The winner of the HTS "Jason Bourne Blu-ray Giveaway" is:

JimShaw!!

:fireworks2::fireworks2:Congratulations Jim!:fireworks1::fireworks1:

The winner was identified by a random number selection via Random.org. Thanks to everyone that participated!​


----------



## JimShaw (Apr 30, 2012)

*Re: The Jason Bourne Blu-ray Giveaway Contest Winner Announcement*

*Wow*

_I never win anything_ and I have said this for years. I can now no longer make that statement.

This is exciting.


----------



## willis7469 (Jan 31, 2014)

*Re: The Jason Bourne Blu-ray Giveaway Contest Winner Announcement*

Yay Jim Shaw!!!


Sent from my iPhone using Tapatalk


----------



## Tonto (Jun 30, 2007)

*Re: The Jason Bourne Blu-ray Giveaway Contest Winner Announcement*

Congrats Jim, welcome to the winners club!!!


----------



## JBrax (Oct 13, 2011)

Congrats Jim! Winning is fun!


----------



## JimShaw (Apr 30, 2012)

Yes, winning IS fun and what a great club to finally be in.
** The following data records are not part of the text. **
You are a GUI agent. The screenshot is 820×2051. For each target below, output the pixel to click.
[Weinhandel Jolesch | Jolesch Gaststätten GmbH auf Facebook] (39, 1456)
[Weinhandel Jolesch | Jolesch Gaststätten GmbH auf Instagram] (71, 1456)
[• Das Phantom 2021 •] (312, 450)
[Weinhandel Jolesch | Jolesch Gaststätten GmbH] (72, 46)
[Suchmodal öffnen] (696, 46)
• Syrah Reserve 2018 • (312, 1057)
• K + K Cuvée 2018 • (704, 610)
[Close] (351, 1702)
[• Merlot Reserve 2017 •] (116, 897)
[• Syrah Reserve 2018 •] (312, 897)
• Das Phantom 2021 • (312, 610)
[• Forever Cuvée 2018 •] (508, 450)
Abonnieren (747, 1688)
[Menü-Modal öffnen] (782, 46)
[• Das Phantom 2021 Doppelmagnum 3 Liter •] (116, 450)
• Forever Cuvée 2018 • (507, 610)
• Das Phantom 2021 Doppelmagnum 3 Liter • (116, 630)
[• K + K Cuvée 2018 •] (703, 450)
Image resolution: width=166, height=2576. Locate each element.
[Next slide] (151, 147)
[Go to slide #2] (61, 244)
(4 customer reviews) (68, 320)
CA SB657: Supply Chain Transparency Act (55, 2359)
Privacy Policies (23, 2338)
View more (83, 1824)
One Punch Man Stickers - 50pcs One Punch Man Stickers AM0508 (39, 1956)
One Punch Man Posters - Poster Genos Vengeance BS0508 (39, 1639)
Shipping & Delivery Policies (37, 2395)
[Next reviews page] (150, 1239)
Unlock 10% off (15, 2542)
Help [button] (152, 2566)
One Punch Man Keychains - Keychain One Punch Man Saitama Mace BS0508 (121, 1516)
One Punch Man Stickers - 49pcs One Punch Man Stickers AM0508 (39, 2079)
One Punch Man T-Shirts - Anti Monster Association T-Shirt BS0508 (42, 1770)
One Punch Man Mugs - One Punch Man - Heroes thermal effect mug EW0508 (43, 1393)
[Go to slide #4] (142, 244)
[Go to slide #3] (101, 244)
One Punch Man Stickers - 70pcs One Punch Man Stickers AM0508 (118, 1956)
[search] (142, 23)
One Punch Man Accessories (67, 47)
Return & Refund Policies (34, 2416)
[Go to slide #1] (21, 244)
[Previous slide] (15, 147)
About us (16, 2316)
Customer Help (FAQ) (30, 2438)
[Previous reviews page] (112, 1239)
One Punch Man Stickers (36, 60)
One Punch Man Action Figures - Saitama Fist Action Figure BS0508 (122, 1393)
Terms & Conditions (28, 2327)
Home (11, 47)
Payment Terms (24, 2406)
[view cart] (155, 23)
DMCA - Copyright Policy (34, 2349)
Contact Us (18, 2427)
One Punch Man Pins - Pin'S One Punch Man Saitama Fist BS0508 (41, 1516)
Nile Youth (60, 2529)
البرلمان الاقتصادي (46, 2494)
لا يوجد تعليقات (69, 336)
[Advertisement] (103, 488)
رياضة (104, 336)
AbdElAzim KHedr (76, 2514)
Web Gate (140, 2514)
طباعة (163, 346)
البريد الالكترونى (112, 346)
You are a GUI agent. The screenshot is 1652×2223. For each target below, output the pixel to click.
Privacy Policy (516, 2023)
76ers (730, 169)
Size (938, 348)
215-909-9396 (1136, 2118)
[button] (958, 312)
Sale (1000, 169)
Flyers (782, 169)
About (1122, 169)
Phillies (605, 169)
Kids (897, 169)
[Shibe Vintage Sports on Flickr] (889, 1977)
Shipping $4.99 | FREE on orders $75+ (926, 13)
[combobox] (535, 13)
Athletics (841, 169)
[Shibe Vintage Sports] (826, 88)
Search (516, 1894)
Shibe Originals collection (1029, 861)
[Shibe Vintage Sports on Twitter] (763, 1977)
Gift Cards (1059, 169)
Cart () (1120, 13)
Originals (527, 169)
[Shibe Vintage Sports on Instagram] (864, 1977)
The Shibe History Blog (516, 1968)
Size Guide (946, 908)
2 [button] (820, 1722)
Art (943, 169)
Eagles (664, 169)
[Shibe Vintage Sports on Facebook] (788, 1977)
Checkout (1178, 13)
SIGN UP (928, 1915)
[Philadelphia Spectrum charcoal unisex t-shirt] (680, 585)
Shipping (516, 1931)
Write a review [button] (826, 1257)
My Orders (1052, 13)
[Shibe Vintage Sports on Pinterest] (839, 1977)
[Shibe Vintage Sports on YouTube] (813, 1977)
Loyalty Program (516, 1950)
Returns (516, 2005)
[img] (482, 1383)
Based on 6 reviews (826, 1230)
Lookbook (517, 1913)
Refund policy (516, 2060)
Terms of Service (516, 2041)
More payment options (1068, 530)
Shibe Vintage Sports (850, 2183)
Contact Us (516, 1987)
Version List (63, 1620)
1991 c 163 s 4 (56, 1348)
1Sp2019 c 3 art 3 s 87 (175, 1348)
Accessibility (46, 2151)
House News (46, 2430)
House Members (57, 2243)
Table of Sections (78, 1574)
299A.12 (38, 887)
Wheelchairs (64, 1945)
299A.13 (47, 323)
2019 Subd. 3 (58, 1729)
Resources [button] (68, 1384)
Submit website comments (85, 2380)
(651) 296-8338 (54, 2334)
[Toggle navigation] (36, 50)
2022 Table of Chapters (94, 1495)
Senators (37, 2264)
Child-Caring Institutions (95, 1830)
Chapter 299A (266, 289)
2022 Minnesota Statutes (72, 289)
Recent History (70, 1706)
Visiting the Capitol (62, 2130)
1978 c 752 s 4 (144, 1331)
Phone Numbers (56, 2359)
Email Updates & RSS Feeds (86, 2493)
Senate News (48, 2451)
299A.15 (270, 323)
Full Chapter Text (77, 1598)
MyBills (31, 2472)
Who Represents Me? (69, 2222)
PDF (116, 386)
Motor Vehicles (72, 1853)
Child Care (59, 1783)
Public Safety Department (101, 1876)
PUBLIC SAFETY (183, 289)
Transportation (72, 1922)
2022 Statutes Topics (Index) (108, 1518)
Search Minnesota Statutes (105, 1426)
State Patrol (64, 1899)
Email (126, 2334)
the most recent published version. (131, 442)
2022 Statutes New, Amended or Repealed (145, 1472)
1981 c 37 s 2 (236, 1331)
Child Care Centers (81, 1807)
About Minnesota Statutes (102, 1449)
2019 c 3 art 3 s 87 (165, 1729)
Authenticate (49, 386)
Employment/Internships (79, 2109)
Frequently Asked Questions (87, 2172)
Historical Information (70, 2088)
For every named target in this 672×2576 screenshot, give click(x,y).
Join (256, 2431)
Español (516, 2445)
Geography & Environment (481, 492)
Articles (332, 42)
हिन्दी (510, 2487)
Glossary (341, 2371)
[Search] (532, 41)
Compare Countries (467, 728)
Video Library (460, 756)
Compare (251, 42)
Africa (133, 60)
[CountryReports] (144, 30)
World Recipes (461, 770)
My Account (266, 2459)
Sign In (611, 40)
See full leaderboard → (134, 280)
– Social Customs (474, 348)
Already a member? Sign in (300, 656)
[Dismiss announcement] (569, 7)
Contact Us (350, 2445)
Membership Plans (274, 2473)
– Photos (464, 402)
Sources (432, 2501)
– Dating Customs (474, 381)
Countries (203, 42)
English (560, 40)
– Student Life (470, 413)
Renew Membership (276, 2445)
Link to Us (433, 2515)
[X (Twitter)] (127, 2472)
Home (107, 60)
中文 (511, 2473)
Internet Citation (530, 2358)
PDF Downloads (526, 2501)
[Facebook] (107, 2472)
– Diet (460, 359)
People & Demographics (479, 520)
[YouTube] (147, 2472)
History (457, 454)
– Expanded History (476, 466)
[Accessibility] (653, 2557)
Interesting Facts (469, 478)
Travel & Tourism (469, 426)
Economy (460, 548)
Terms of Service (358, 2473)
It must have been kismet. 

I usually buy new movies as they pop out retail. The new _Jason Bourne
_ movie I haven't been able to pick up for some reason. Yes, it has to be kismet.


.


----------



## JosePerry (Nov 6, 2017)

Congratulations!! Jim.


----------



## RobbyAce (Jun 4, 2018)

Man, here's to hoping that there would be more giveaways in the future.


----------